Junction formation with HWCVD and TCAD model of an epitaxial back contact solar cell

In this paper, we present morphological and electrical characteristics of a junction formed of Si p-type films deposited on an n-type silicon wafer using a hot wire chemical vapor deposition (HWCVD) tool. We describe the fabrication process and study the influence of diborane flow and postprocess annealing in improving junction characteristics. Our morphological studies undertaken using atomic force microscopy show that the initial deposition suffered from voids rather than being a uniform film; however, this improves significantly under our annealing treatment. The improvement in morphology was observed in the electrical characteristics, with estimated $V-{\text{oc}}$ doubling and rectification of the junction improving by several orders of magnitude.
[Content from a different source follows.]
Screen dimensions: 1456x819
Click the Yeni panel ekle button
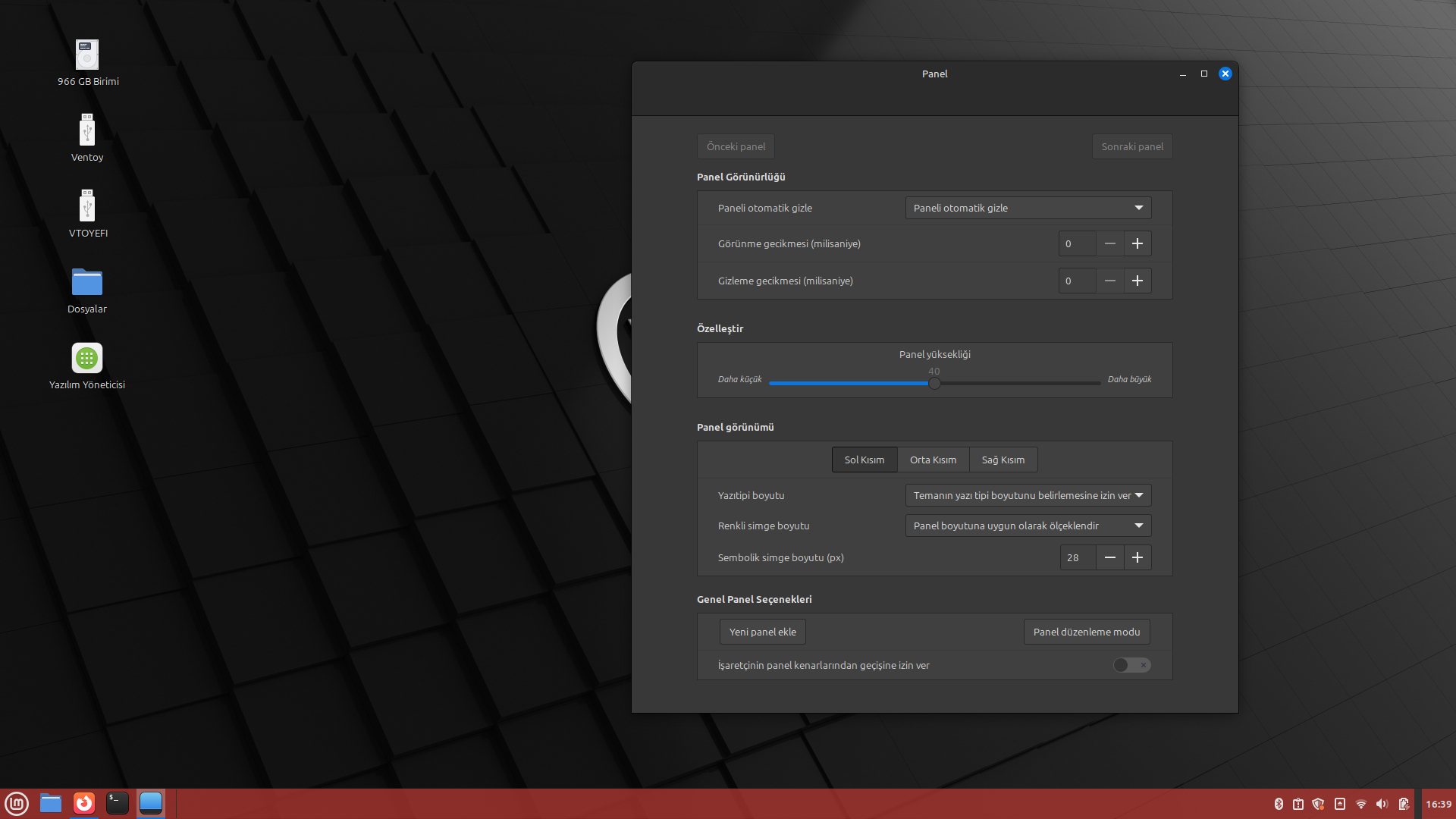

Fitting of the current-voltage curves to a two-diode model showed that increasing the diborane flow in the process helps reduce the saturation current and ideality factors, while increasing the shunt resistance. Electrochemical capacitance-voltage (ECV) and quasi-steady-state photoconductance measurements are used to characterize the deposited films further. A solar cell device with a silicon epitaxy emitter is modeled using industry-standard 3-D modeling tools and input parameters from experimental data, and the impact of defects is studied. A potential efficiency approaching 25% is shown to be feasible for an optimized device.